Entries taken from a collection
=== Section Start ===

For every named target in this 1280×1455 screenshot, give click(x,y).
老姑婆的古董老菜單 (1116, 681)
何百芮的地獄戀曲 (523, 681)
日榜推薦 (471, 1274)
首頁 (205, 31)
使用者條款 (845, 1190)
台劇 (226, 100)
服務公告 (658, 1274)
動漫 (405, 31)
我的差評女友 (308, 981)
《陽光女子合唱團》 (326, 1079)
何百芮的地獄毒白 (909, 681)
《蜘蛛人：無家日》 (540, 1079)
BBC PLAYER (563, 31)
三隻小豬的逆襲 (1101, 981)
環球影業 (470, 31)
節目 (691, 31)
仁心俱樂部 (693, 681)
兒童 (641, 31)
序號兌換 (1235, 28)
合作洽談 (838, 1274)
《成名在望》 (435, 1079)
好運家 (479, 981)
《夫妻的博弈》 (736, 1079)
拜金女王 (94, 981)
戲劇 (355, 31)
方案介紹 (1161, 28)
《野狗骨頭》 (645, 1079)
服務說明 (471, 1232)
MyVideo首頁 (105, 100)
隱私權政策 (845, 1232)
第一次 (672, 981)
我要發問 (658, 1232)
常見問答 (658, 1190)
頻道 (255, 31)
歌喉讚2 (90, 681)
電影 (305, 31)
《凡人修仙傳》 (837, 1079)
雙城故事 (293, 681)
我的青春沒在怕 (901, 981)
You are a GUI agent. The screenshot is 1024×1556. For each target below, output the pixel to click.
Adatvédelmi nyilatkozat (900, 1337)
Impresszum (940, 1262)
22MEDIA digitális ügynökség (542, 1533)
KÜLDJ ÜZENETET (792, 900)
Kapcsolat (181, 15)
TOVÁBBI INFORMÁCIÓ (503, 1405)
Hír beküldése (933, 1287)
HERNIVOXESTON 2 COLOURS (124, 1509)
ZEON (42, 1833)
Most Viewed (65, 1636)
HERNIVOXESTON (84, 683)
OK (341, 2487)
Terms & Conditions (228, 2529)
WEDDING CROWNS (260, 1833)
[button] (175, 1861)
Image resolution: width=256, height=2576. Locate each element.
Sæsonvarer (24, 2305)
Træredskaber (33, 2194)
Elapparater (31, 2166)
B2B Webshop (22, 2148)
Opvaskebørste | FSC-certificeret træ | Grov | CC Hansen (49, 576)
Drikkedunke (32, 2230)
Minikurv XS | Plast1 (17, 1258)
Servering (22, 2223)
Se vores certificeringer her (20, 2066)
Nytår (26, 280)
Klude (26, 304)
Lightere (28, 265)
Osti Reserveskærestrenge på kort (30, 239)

=== Section End ===

WORK ORDER
Look over the entries above and tally the lines containing the string "click"; the answer is that total only.

RESPONSE TO THE EXERCISE
2